The line surged forward and, despite being about 200th in line, she got all the way to the front door of the store very quickly. There must have been another 200 people behind her. She tried to peer past the window display, to see if she could catch Jackson’s attention – or even see him – but the store was so packed with people clutching copies of his new book, Jackson’s Journal, that his signing desk was hidden from view.
‘Look what he gave me!’ squealed a girl who was leaving the store. She was the ice skater from the front of the line and was waving something red and heart-shaped over her head. ‘It’s a picture frame and he signed it: “Love, Jackson”. He loves me!’
The girls still waiting for their chance to meet Jackson all crowded around her, desperate to see. Olivia got jostled around like she was holding the last purse in a sale.
Janie turned to Olivia and clutched her hands. ‘I have to have one,’ she said. ‘I just have to!’
Olivia sighed. Even though Valentine’s Day wasn’t until the end of the week, this was her only chance to see Jackson before she left for Transylvania.

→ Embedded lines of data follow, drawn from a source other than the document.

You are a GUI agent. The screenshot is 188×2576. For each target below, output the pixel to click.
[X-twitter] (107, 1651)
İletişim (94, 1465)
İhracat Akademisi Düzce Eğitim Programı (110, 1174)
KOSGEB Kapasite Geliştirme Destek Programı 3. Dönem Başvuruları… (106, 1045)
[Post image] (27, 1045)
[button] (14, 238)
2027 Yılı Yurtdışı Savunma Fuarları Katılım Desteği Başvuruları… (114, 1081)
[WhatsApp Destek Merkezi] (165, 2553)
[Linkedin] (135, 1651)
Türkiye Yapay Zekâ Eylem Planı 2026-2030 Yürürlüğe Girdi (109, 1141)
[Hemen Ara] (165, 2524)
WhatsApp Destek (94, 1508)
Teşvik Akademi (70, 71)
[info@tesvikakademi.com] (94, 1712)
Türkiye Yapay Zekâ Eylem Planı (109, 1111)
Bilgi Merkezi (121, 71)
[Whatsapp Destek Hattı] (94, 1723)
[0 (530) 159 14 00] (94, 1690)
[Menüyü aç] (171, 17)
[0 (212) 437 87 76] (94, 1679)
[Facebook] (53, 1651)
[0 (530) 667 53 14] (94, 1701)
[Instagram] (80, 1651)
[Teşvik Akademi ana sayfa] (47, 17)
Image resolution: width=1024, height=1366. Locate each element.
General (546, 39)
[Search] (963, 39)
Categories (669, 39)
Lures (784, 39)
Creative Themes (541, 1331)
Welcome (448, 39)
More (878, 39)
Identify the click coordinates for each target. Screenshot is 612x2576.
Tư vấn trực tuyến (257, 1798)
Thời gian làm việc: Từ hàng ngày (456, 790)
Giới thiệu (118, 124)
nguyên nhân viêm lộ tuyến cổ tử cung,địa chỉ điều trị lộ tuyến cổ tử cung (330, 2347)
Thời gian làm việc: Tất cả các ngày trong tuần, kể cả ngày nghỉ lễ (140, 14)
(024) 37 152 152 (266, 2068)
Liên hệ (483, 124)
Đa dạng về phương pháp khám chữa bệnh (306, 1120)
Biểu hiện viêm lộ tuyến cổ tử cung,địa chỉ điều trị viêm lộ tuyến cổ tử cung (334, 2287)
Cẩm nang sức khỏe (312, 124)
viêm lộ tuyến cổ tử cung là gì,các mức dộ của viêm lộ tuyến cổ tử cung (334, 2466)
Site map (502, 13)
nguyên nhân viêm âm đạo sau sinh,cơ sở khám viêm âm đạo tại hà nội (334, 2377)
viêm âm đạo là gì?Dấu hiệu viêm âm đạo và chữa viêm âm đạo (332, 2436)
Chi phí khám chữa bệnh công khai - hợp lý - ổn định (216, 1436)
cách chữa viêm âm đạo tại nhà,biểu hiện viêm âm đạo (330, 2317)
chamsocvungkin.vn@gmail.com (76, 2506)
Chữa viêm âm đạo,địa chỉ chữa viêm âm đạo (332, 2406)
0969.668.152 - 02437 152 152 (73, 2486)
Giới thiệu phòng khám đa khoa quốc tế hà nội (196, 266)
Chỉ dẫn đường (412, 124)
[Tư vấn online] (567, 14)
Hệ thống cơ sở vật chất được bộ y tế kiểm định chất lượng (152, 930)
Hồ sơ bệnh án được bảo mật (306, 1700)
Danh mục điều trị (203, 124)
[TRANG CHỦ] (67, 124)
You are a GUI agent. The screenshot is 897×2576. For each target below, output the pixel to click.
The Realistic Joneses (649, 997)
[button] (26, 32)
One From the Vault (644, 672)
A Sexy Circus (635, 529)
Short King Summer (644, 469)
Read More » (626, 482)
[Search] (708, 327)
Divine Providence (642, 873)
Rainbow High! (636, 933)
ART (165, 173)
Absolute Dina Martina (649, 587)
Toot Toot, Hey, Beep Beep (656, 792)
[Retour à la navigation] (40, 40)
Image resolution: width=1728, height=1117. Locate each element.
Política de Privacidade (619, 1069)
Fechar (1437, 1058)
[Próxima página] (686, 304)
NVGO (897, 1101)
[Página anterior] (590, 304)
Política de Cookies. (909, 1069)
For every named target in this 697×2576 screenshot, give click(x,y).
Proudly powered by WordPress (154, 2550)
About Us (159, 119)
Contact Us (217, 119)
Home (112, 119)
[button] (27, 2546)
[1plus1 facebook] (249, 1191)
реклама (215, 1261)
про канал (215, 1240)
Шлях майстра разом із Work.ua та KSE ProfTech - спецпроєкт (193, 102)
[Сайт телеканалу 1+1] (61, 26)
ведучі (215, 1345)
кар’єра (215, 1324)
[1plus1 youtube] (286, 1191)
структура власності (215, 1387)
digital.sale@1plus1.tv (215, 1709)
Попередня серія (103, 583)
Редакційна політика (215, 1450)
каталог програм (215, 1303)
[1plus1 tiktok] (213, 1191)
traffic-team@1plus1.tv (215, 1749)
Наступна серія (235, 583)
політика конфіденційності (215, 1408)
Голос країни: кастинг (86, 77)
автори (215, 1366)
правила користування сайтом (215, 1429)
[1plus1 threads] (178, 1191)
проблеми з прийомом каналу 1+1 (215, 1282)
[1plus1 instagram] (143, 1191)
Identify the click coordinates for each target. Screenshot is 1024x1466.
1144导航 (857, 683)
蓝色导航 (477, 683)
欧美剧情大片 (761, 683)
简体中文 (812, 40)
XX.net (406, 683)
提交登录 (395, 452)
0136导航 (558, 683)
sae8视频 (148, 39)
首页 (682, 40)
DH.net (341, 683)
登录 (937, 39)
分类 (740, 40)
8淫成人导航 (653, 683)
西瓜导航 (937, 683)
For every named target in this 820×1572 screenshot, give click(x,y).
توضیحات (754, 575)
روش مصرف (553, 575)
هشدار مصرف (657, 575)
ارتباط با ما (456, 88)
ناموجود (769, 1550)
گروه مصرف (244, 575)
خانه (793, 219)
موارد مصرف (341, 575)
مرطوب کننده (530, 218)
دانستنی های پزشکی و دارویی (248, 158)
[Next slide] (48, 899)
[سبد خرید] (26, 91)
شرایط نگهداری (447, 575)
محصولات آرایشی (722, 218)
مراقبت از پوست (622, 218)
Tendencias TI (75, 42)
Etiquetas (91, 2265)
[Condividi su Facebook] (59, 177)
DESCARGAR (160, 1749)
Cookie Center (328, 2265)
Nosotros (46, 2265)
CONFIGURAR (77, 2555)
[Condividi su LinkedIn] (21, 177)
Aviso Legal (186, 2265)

It doesn’t matter, Olivia thought to herself. Once I get to the front of the line and give him his V-Day present, this will all be worth it. She touched the crinkly wrapping paper on the small box in her jacket pocket and smiled. The Valentine’s present she’d bought for Jackson was silly, but sentimental. It was a little pair of ceramic cowboy boots. She’d painted a red heart on the front of both and put her initials on one and his initials on the other. The first thing she’d ever said to Jackson was, ‘Yeehaw’ and ‘I like your boots’ and he teased her about it all the time.